[Work task]:
Filter the entries for the string "pyautogui". Copy each line that has it.

[Data listing]:

-- Opening Marker --

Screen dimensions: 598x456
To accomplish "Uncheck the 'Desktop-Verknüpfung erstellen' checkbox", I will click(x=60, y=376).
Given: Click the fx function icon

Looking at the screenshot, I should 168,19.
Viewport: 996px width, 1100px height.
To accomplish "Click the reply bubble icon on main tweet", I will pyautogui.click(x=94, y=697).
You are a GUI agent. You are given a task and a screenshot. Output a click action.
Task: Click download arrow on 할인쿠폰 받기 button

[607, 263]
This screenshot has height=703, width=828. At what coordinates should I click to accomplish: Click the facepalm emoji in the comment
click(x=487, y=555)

-- Closing Marker --
-- Opening Marker --

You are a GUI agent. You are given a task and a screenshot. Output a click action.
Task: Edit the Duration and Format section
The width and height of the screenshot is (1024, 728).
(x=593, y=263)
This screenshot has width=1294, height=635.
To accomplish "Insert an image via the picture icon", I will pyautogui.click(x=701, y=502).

-- Closing Marker --

[Result for this exercise]:
To accomplish "Click the reply bubble icon on main tweet", I will pyautogui.click(x=94, y=697).
To accomplish "Insert an image via the picture icon", I will pyautogui.click(x=701, y=502).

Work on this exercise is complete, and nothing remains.